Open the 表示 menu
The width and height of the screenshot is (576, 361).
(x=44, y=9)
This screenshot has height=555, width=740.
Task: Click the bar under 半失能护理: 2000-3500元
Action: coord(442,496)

→ What to work on
Everything in the listing above should be duplicated exactly.

→ Output of the exercise
Open the 表示 menu
The width and height of the screenshot is (576, 361).
(x=44, y=9)
This screenshot has height=555, width=740.
Task: Click the bar under 半失能护理: 2000-3500元
Action: coord(442,496)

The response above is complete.